─── THE DATA

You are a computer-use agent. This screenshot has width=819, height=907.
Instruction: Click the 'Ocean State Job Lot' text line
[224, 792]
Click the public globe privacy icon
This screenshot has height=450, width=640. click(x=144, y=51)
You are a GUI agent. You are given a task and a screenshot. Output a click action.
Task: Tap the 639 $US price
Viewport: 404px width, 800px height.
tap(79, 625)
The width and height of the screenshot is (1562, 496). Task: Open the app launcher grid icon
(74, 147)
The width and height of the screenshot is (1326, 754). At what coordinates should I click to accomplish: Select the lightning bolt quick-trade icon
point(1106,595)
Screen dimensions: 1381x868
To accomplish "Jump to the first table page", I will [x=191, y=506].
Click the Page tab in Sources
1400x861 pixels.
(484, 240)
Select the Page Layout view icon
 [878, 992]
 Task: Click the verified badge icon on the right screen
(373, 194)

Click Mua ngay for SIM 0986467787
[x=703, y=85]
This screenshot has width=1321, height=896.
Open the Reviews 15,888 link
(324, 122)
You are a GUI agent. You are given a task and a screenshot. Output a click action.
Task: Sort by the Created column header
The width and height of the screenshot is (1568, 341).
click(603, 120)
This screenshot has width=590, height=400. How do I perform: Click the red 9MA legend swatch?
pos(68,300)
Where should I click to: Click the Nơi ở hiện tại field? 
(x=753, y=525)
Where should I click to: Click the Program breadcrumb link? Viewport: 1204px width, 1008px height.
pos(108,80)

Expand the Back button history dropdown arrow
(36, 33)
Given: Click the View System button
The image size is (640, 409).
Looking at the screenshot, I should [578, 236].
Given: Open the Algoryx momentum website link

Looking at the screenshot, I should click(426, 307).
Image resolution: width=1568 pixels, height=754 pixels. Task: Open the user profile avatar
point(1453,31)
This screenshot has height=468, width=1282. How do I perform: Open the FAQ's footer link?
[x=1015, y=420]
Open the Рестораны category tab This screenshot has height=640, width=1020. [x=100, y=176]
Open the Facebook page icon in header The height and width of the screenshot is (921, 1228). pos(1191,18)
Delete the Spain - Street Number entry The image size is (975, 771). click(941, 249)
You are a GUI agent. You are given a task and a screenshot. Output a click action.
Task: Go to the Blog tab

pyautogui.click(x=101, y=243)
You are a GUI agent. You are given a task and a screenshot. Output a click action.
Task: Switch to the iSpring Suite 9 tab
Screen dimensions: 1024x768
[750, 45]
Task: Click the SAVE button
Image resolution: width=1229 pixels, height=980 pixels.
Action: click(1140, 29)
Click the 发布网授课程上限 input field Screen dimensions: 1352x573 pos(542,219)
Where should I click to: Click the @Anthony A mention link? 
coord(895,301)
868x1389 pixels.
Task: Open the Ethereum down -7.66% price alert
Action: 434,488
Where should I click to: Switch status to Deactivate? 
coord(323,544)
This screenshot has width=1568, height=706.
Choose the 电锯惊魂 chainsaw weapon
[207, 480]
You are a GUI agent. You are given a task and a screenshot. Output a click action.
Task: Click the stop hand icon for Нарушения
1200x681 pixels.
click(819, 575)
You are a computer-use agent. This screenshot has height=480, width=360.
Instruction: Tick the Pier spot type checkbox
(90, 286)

──────

WORK REQUIRED:
Please repeat the records so that each one reads exactly as it does above.

FINISHED TASK:
You are a computer-use agent. This screenshot has width=819, height=907.
Instruction: Click the 'Ocean State Job Lot' text line
[224, 792]
Click the public globe privacy icon
This screenshot has height=450, width=640. click(x=144, y=51)
You are a GUI agent. You are given a task and a screenshot. Output a click action.
Task: Tap the 639 $US price
Viewport: 404px width, 800px height.
tap(79, 625)
The width and height of the screenshot is (1562, 496). Task: Open the app launcher grid icon
(74, 147)
The width and height of the screenshot is (1326, 754). At what coordinates should I click to accomplish: Select the lightning bolt quick-trade icon
point(1106,595)
Screen dimensions: 1381x868
To accomplish "Jump to the first table page", I will [x=191, y=506].
Click the Page tab in Sources
1400x861 pixels.
(484, 240)
Select the Page Layout view icon
 [878, 992]
 Task: Click the verified badge icon on the right screen
(373, 194)

Click Mua ngay for SIM 0986467787
[x=703, y=85]
This screenshot has width=1321, height=896.
Open the Reviews 15,888 link
(324, 122)
You are a GUI agent. You are given a task and a screenshot. Output a click action.
Task: Sort by the Created column header
The width and height of the screenshot is (1568, 341).
click(603, 120)
This screenshot has width=590, height=400. How do I perform: Click the red 9MA legend swatch?
pos(68,300)
Where should I click to: Click the Nơi ở hiện tại field? 
(x=753, y=525)
Where should I click to: Click the Program breadcrumb link? Viewport: 1204px width, 1008px height.
pos(108,80)

Expand the Back button history dropdown arrow
(36, 33)
Given: Click the View System button
The image size is (640, 409).
Looking at the screenshot, I should [578, 236].
Given: Open the Algoryx momentum website link

Looking at the screenshot, I should click(426, 307).
Image resolution: width=1568 pixels, height=754 pixels. Task: Open the user profile avatar
point(1453,31)
This screenshot has height=468, width=1282. How do I perform: Open the FAQ's footer link?
[x=1015, y=420]
Open the Рестораны category tab This screenshot has height=640, width=1020. [x=100, y=176]
Open the Facebook page icon in header The height and width of the screenshot is (921, 1228). pos(1191,18)
Delete the Spain - Street Number entry The image size is (975, 771). click(941, 249)
You are a GUI agent. You are given a task and a screenshot. Output a click action.
Task: Go to the Blog tab

pyautogui.click(x=101, y=243)
You are a GUI agent. You are given a task and a screenshot. Output a click action.
Task: Switch to the iSpring Suite 9 tab
Screen dimensions: 1024x768
[750, 45]
Task: Click the SAVE button
Image resolution: width=1229 pixels, height=980 pixels.
Action: click(1140, 29)
Click the 发布网授课程上限 input field Screen dimensions: 1352x573 pos(542,219)
Where should I click to: Click the @Anthony A mention link? 
coord(895,301)
868x1389 pixels.
Task: Open the Ethereum down -7.66% price alert
Action: 434,488
Where should I click to: Switch status to Deactivate? 
coord(323,544)
This screenshot has width=1568, height=706.
Choose the 电锯惊魂 chainsaw weapon
[207, 480]
You are a GUI agent. You are given a task and a screenshot. Output a click action.
Task: Click the stop hand icon for Нарушения
1200x681 pixels.
click(819, 575)
You are a computer-use agent. This screenshot has height=480, width=360.
Instruction: Tick the Pier spot type checkbox
(90, 286)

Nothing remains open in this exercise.